Found an early example in this chronological list of old time travel stories: "The Time Tragedy" by Raymond A. Palmer, from the December 1934 issue of Wonder Stories, available on archive.org here. A very short story where a judge in 1901 hears a noise from his father's library and finds a strange young man who has just killed the father with a "heavy andiron". The man escapes the library but is soon caught by the police, and the judge visits him in prison, but the man refuses to say much beyond his name, which is the same as the judge's name--William Gregory. A trial takes place, he is found guilty, and the judge sentences him to death.
Years later the judge has a son, also named William Gregory, who goes on to become a brilliant inventor, and in 1933 he tells his father that he has been working on the theory of time travel and shows him a machine that he intends to test. After a successful test transporting a cat on a short trip into the future, the son disappears, and the household assumes he has been abducted.

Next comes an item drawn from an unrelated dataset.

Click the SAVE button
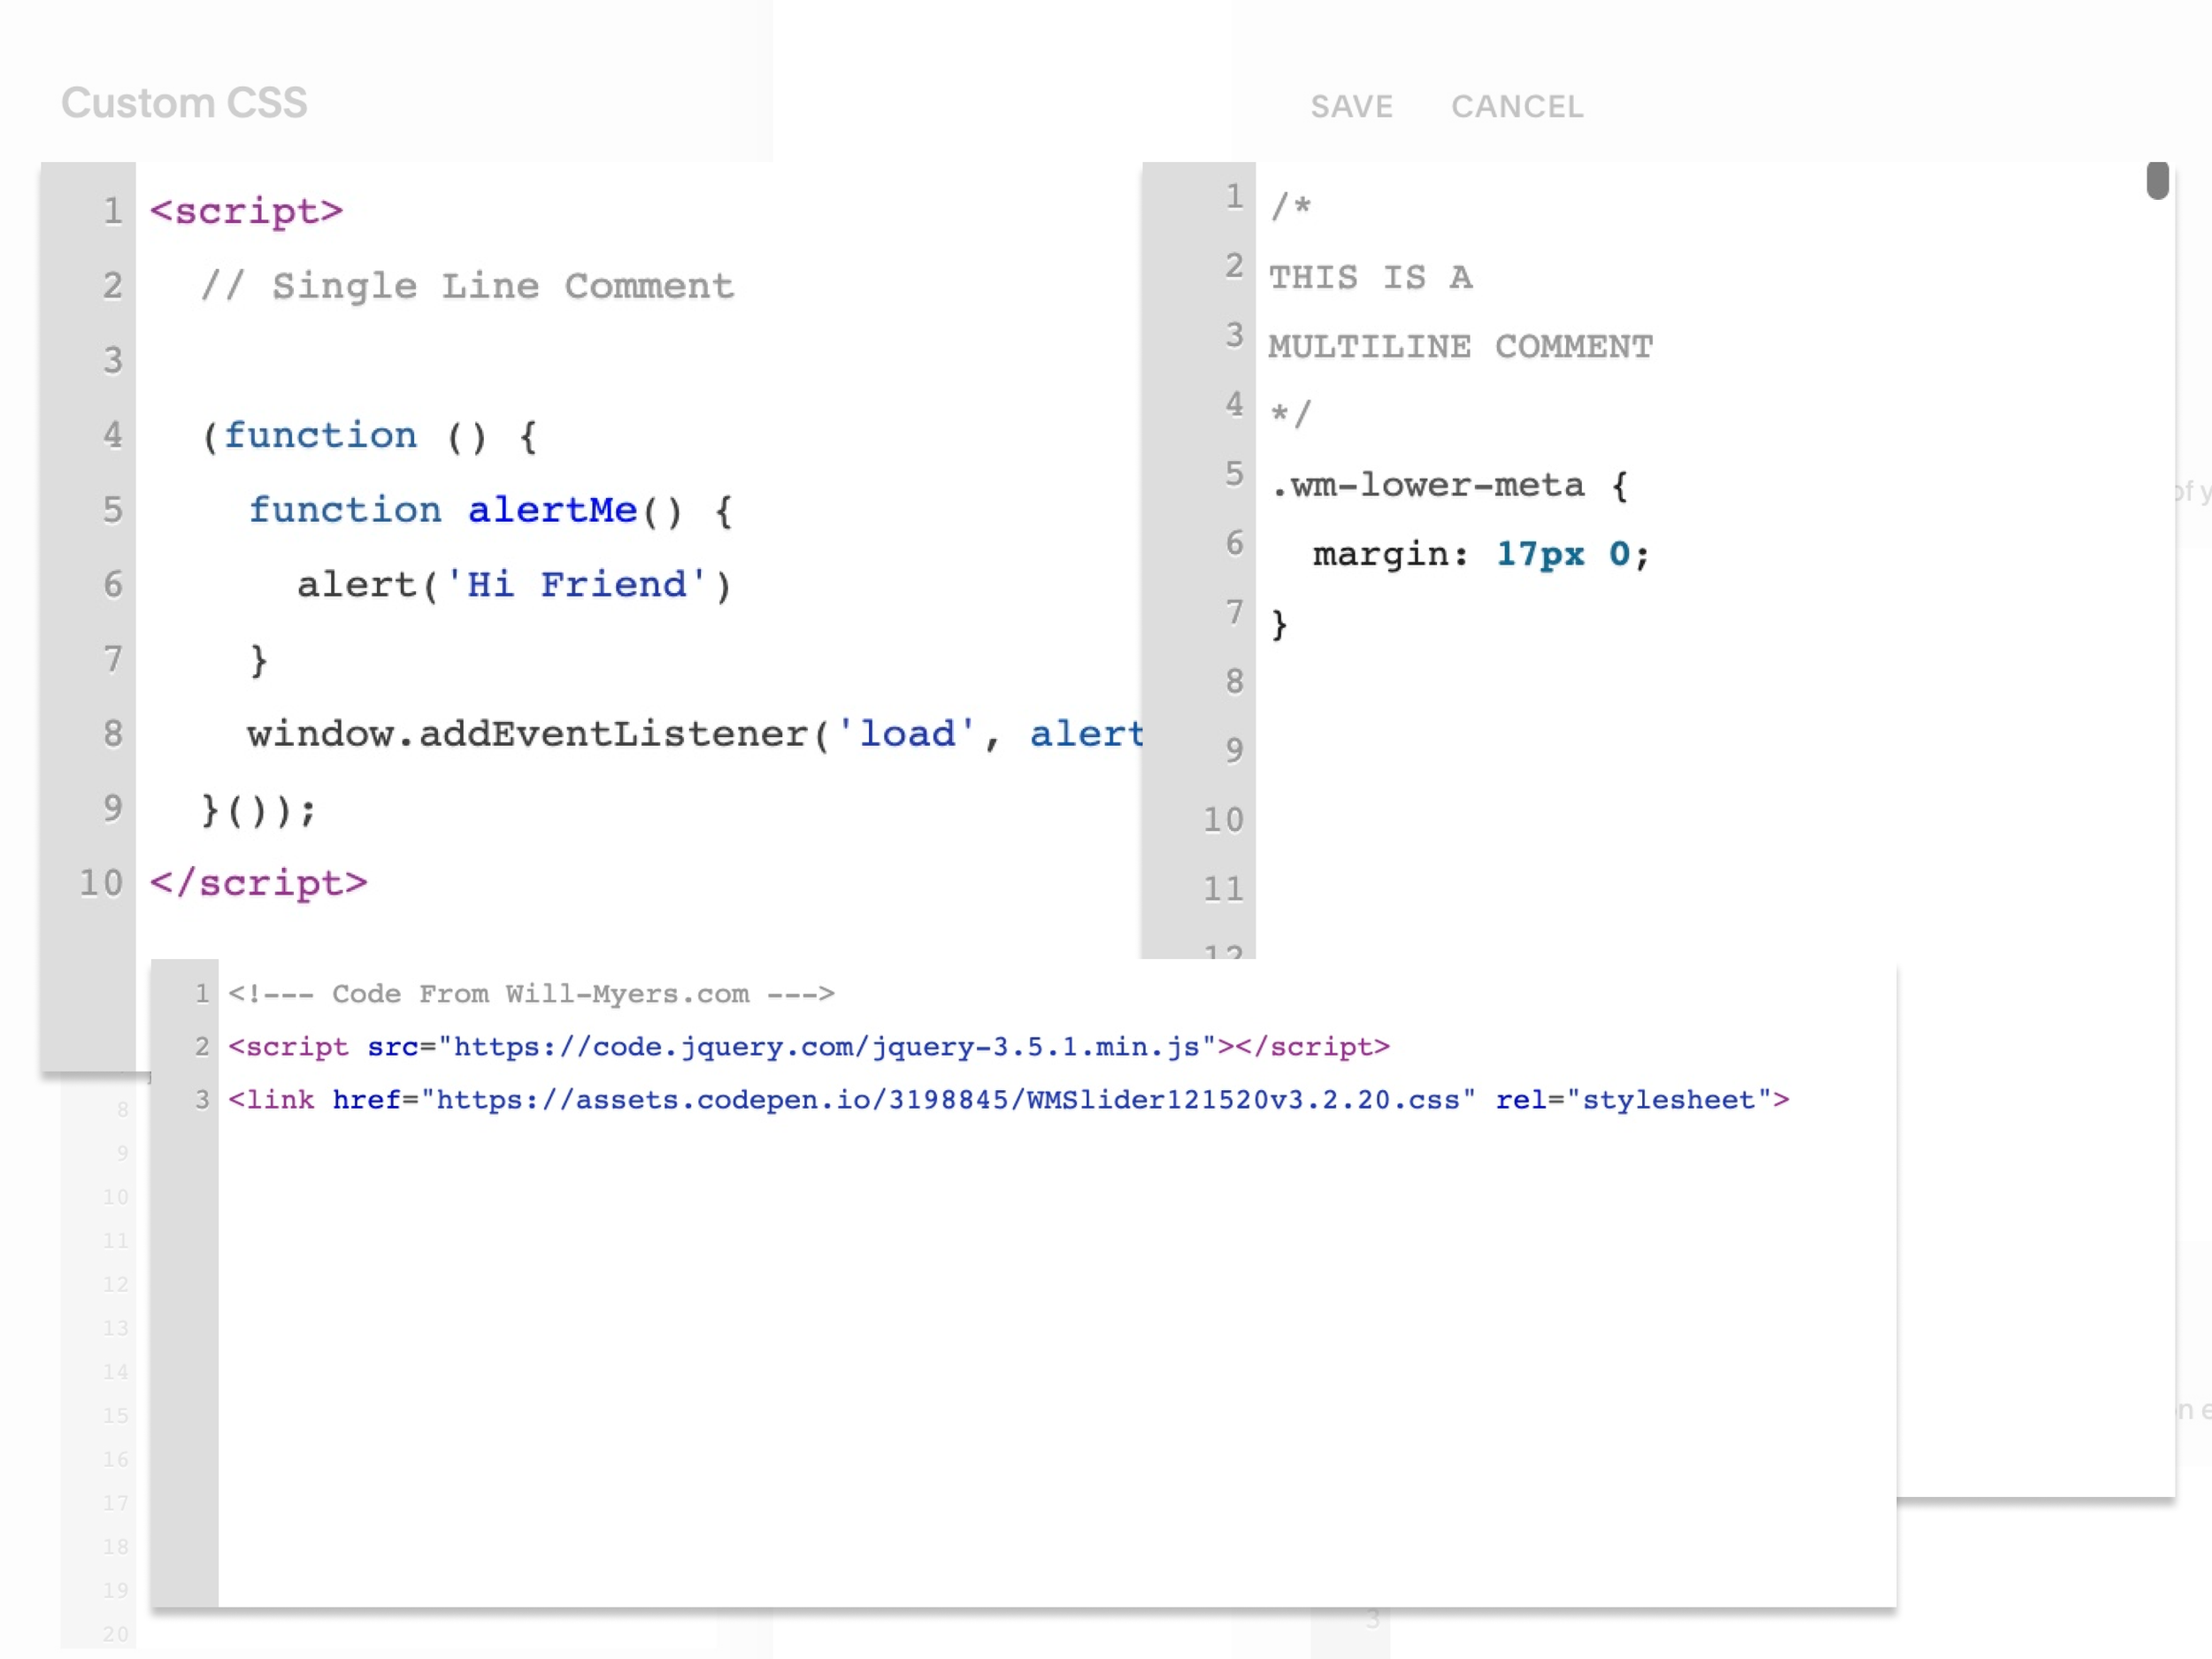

But then the judge looks at an old newspaper account of the trial in 1901, and realizes that the man he ordered executed was actually his own son:
Thus, for more than a month now we have been vainly trying to solve the mystery of his "abduction" with no success until this morning, when it became necessary to retrieve those unfortunate scrapbooks from the garret in search of an item desired by the newspaper.

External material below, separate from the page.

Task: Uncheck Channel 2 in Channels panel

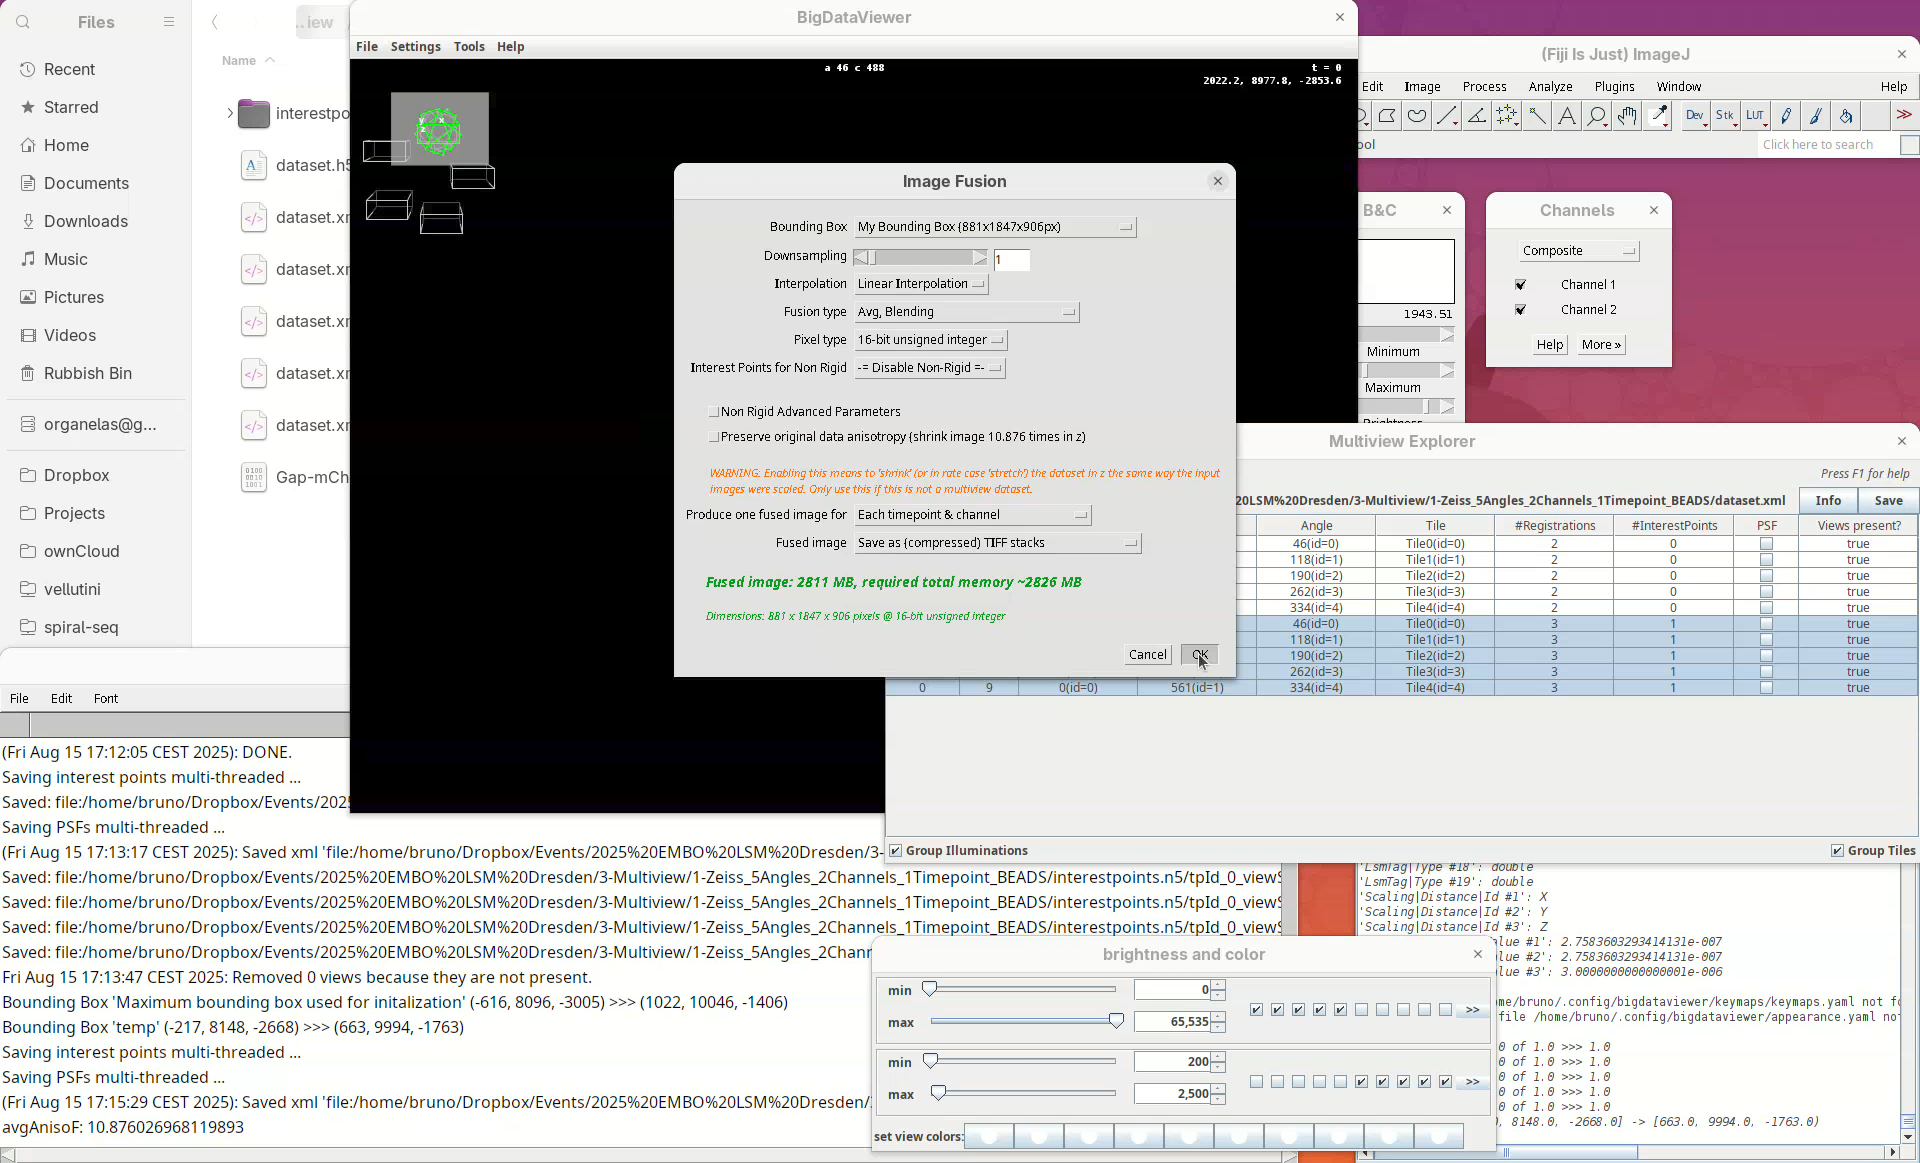Action: [x=1521, y=310]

Having them laid before me, I took an interest in paging through them to kill the inaction of eternally waiting for news that did not come. And then the photographer delivered the proofs of the snapshot I had ordered developed. I stared long at the photo of my missing son, and then laid the photo down upon the open book beside an old newsprint photo. As my eyes compared them, the terrible realization froze my brain in my head—for the prints, though in different poses, were identical! I knew then that William Gregory, the murderer, was William Gregory, my son.
Impossible, you say? No, my dear McKennedy, I have considered it from every possible angle. There can be no mistake, though I have tried desperately to confute my reasoning. As if I had witnessed every action of my son on the day he disappeared, I know that he stepped into the time-machine determined on a trip into the past, perhaps himself choosing 1901 as his goal. Great God! Why did he not realize that the machine would no more travel with him than a cannon travels with its projectile? But he did not, and turning the switch was hurled backward in time to 1901, and through some misplacement of space during those years, was precipitated into the library just as my father entered it in search of his law book. Father, discerning an intruder, attacked immediately, actuated by his naturally impetuous nature. William, dazed by his trip and finding himself assaulted by a stranger, grasped the andiron and struck in self-defence.
Though if the question is meant to be restricted to stories where a person interacts with both parents when they were younger, this one wouldn't qualify--the time traveler doesn't meet his mother in 1901.